Page 132 - JOURNAL OF LIBRARY SCIENCE IN CHINA 2018 Vol. 42
P. 132
OU Shiyan, TANG Zhengui & SU Feifei / Construction and usage of terminology services for information retrieval 131
3 Usefulness of terminology services for information retrieval
In theory, terminology services are no doubt useful for information retrieval and can improve the
performance of an information retrieval system. For example, it can improve the recall of retrieval
results by expanding query terms with synonyms. However, it is always not tested quantitatively
to what extent terminology services can improve retrieval results. In this study, we quantitatively
measured the impact of the “getSynonyms” service on information retrieval results using a library
OPAC system and Baidu Search Engine as testing targets and Chinese Thesaurus as the source
vocabulary of terminology services, and compared the retrieval results with or without the use of
terminology services to prove the usefulness of terminology services for information retrieval.

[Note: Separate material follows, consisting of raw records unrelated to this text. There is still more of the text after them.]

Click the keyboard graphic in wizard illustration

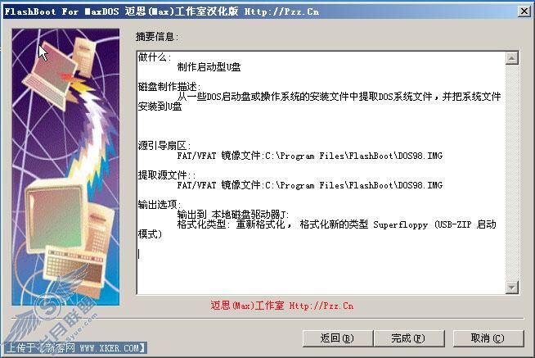pyautogui.click(x=74, y=268)
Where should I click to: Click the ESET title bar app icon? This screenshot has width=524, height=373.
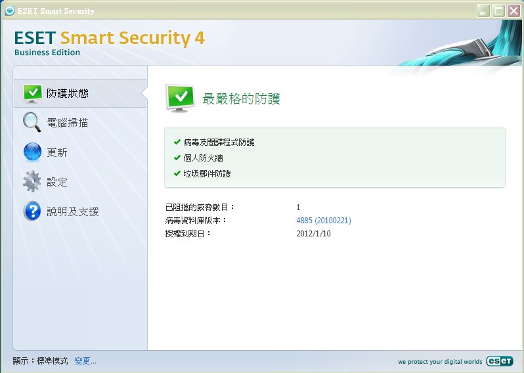[x=9, y=11]
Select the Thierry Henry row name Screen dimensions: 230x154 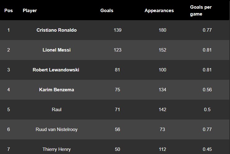56,149
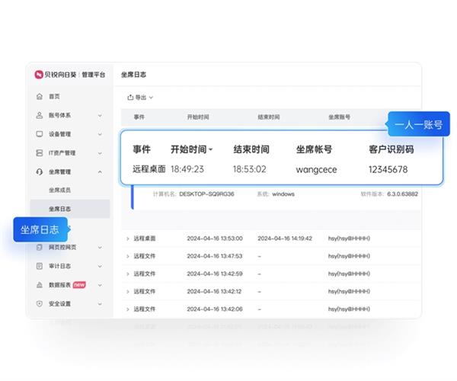The width and height of the screenshot is (457, 381).
Task: Click the blue 坐席日志 callout badge
Action: tap(40, 230)
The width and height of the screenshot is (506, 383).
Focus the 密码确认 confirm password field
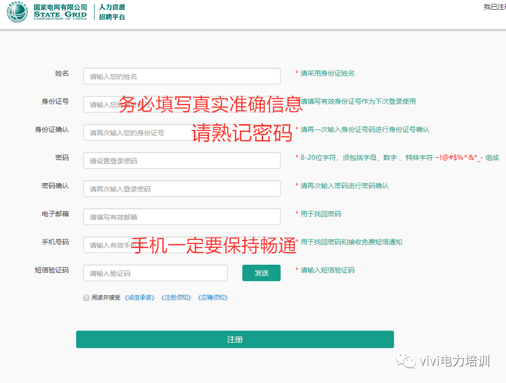coord(182,189)
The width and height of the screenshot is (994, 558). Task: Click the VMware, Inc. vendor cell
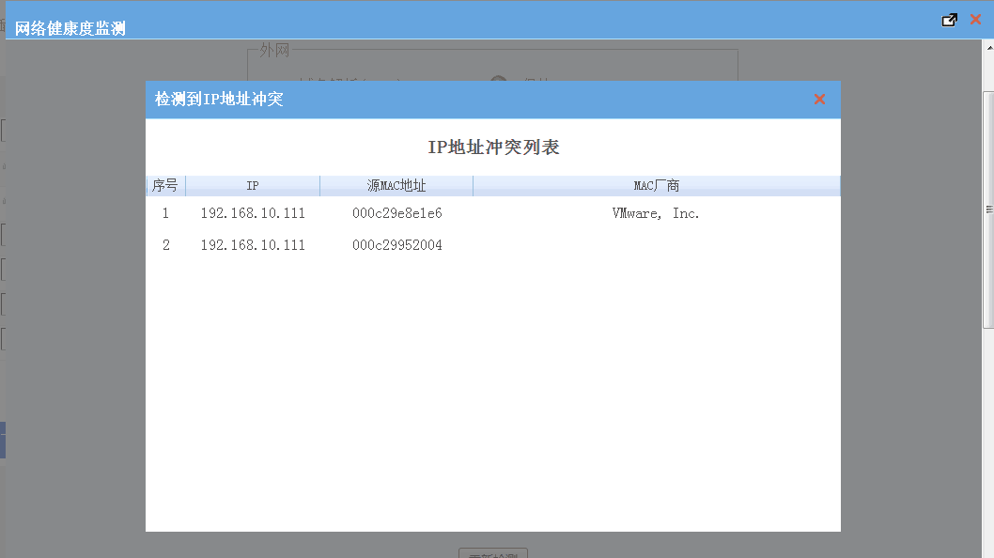[x=656, y=213]
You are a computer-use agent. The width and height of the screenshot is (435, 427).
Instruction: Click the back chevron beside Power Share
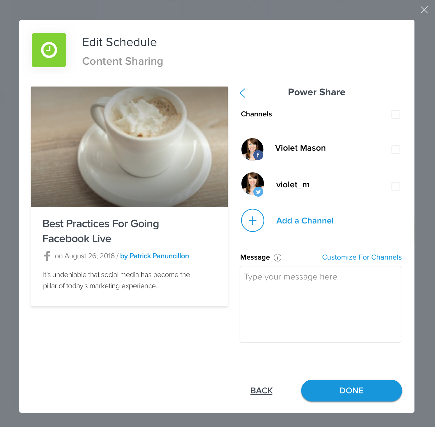(x=243, y=93)
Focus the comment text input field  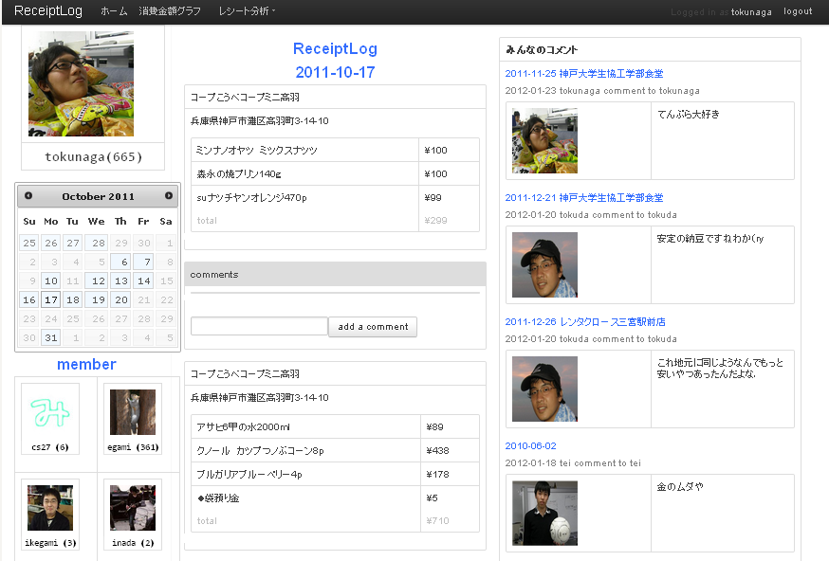[x=259, y=326]
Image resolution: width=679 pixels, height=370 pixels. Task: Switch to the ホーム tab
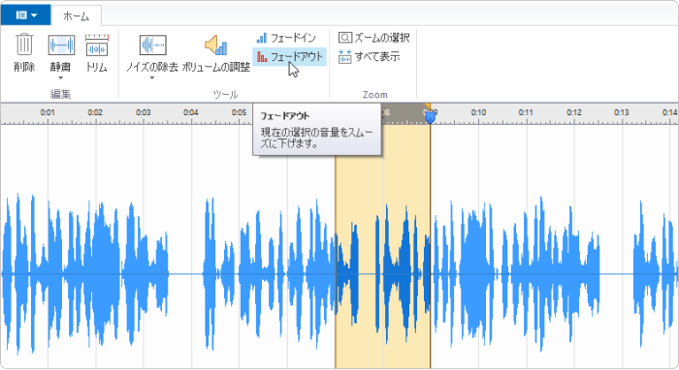point(77,16)
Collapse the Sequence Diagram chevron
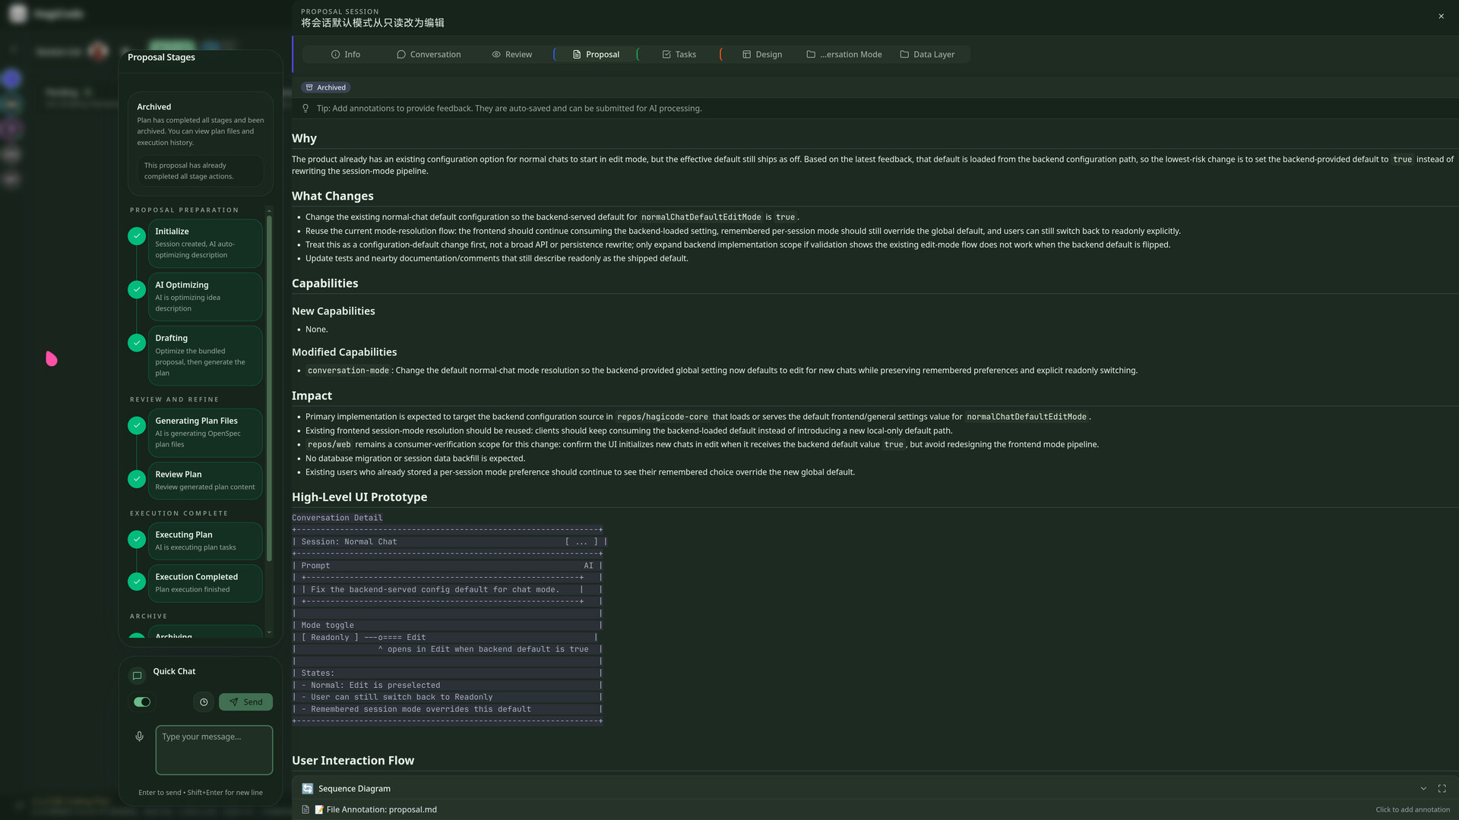Viewport: 1459px width, 820px height. pos(1423,789)
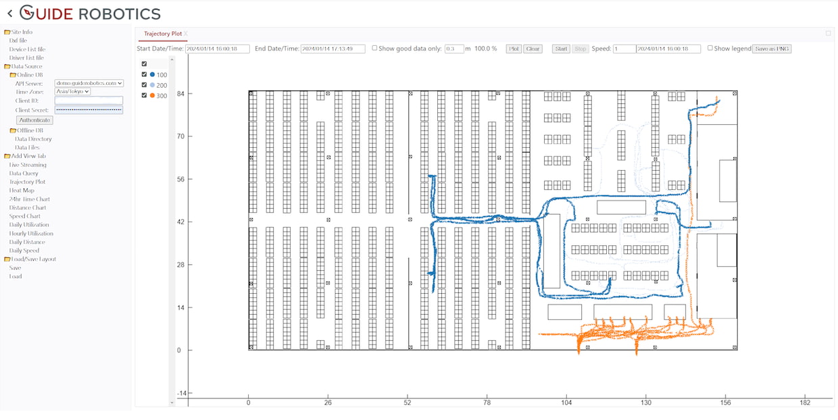Enable the Show good data only checkbox
Screen dimensions: 838x420
(x=375, y=49)
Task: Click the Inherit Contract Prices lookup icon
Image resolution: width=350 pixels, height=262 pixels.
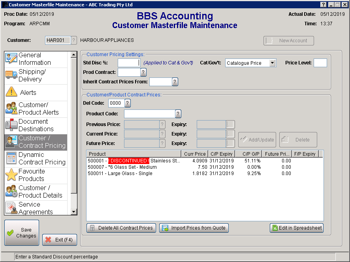Action: pos(175,82)
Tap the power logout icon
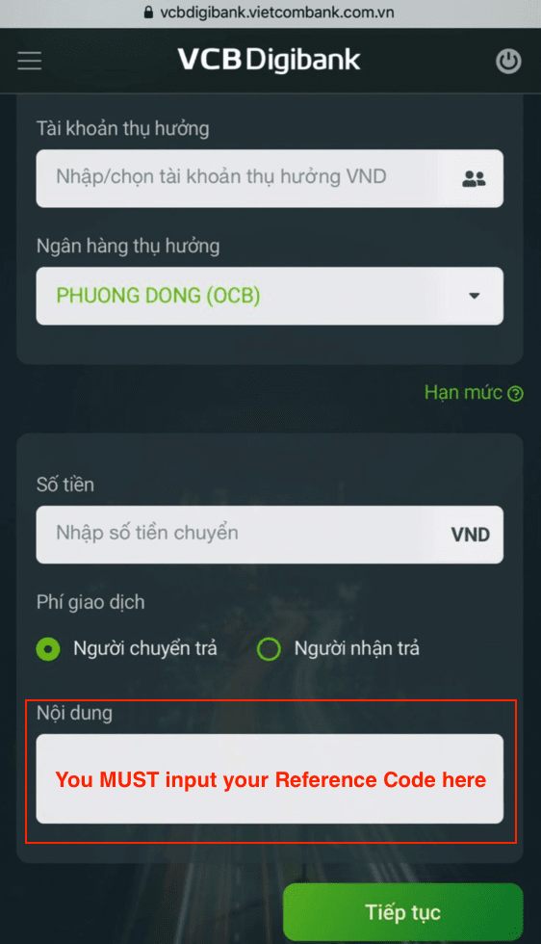This screenshot has width=541, height=944. [508, 62]
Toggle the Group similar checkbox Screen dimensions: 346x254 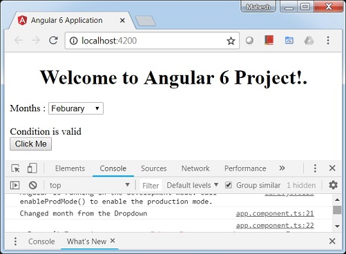tap(229, 185)
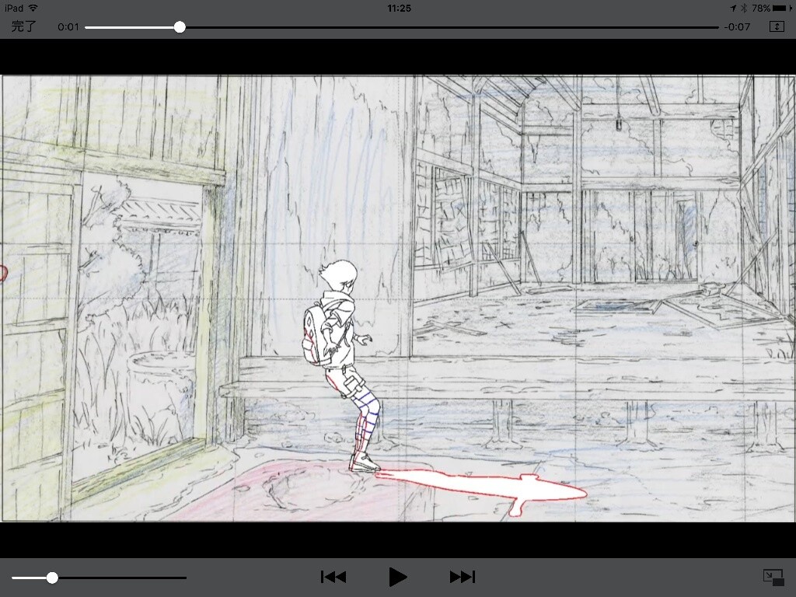Tap the 11:25 clock in the status bar
This screenshot has height=597, width=796.
click(398, 9)
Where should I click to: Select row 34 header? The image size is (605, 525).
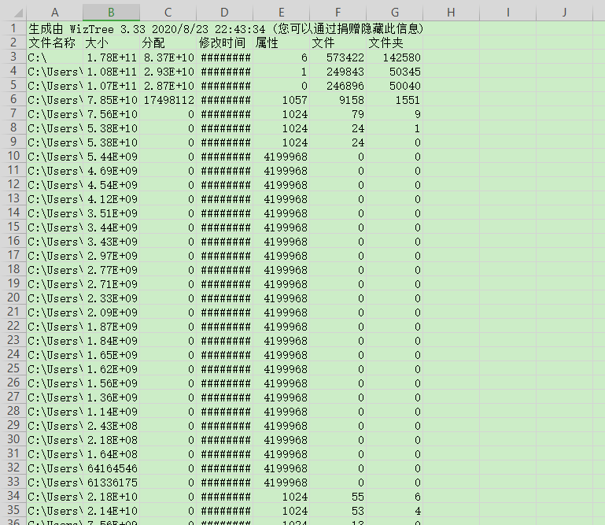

Why we selected the “getSynonyms” service to test is because that it is very general to expand
query terms with synonyms in information retrieval, whereas how to use other terminology
services depends more on users’ own choice and thus has bigger individual difference.
3.1 Experimental setup
We selected 30 terms from Chinese Thesaurus to do information retrieval experiments. Some terms
are descriptors, and some are non-descriptors. Each term has one or more synonyms. We carried
out two-round retrieval experiments. In the first round, we did retrieval experiments respectively
in two information retrieval systems using each term as a query term. In the second round, we
obtained the synonyms of each term through the “GetSynonym” terminology service, combined
each term with its synonyms with the logical operator “OR” to form a new query and then did
retrieval experiments with these new queries. The retrieval results were measured with precision,
recall and F value. However, for in-house information retrieval systems and open Web search
engines, the calculation of precision and recall is a little different.
3.2 Experiment results
For the library OPAC system and Baidu Search Engine, the results of the retrieval experiments and
analyses are reported in detail as follows.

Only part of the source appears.